História[editar | editar código-fonte]

Cronologia do movimento estudantil brasileiro

O primeiro registro do movimento estudantil brasileiro data de 1710, quando soldados franceses invadiram o território brasileiro, na época pertencente à Portugal. Os soldados do francês Jean-François Duclerc foram expulsos da cidade do Rio de Janeiro por milhares de estudantes de conventos e escolas religiosas da cidade, que os enfrentaram.[1]

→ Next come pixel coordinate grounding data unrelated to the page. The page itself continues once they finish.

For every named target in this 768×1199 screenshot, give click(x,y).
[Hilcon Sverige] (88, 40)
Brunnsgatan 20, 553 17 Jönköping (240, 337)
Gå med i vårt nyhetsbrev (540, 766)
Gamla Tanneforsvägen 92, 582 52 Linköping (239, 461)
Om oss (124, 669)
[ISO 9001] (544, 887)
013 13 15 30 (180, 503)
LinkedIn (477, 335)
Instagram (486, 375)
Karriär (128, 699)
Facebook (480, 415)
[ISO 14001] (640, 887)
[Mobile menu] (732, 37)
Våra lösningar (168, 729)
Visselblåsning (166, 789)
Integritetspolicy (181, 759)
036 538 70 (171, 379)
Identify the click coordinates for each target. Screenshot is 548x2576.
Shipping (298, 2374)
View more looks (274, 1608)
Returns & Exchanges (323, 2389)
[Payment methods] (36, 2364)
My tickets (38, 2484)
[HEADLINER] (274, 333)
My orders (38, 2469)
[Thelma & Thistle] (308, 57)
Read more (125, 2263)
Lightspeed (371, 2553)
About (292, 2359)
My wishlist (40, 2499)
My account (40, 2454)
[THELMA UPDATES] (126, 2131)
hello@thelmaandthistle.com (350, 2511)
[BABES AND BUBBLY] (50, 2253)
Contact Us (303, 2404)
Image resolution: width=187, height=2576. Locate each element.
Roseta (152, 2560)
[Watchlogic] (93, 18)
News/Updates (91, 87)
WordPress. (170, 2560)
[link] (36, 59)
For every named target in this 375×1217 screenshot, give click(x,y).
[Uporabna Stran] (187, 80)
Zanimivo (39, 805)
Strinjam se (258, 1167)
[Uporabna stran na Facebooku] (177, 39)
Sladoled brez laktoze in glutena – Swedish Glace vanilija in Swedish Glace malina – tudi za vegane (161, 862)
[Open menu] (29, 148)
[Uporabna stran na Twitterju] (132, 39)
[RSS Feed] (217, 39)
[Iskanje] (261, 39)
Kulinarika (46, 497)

De forma organizada, no entanto, o movimento só nasceu em 1901, com a fundação da Federação dos Estudantes Brasileiros, que teve pouco tempo de duração. Até 1910, o movimento estudantil brasileiro não teve nenhum papel significativo na sociedade brasileira. Nesse ano, o I Congresso Nacional de Estudantes, em São Paulo, foi realizado, culminando com a deliberação para criação de uma União Nacional de Estudantes.[2] Com a Revolução de 1930 no Brasil, os estudantes se organizaram em entidades como a Juventude Comunista, Juventude Integralista, Federação Vermelha dos Estudantes e a União Democrática Estudantil.[2]

Essas organizações aceleraram e aumentaram o desejo pela criação de uma única entidade que representasse os estudantes e a luta por uma sociedade mais justa. Contudo, foi somente em 1937 que, no Rio de Janeiro, a representação máxima dos estudantes foi criada. O nome escolhido foi União Nacional dos Estudantes (UNE), sob a direção de Ana Amélia Queirós Carneiro de Mendonça. A UNE, então, começou a se organizar em congressos anuais, sempre buscando atuar junto à sociedade. Durante a II Guerra Mundial (1939-1945), os estudantes se organizaram e lutaram contra os países do Eixo e pressionaram o então presidente brasileiro Getúlio Vargas a tomar uma posição firme durante a guerra. O Clube Germânia, principal reduto dos militantes nazifascistas na cidade do Rio de Janeiro,[3] foi ocupado pelos estudantes em 1942, resultando na posterior concessão pelo governo brasileiro do prédio para que se tornasse a sede da UNE. No mesmo ano, a entidade foi reconhecida pelo decreto-lei 4 080 como entidade representativa dos universitários brasileiros.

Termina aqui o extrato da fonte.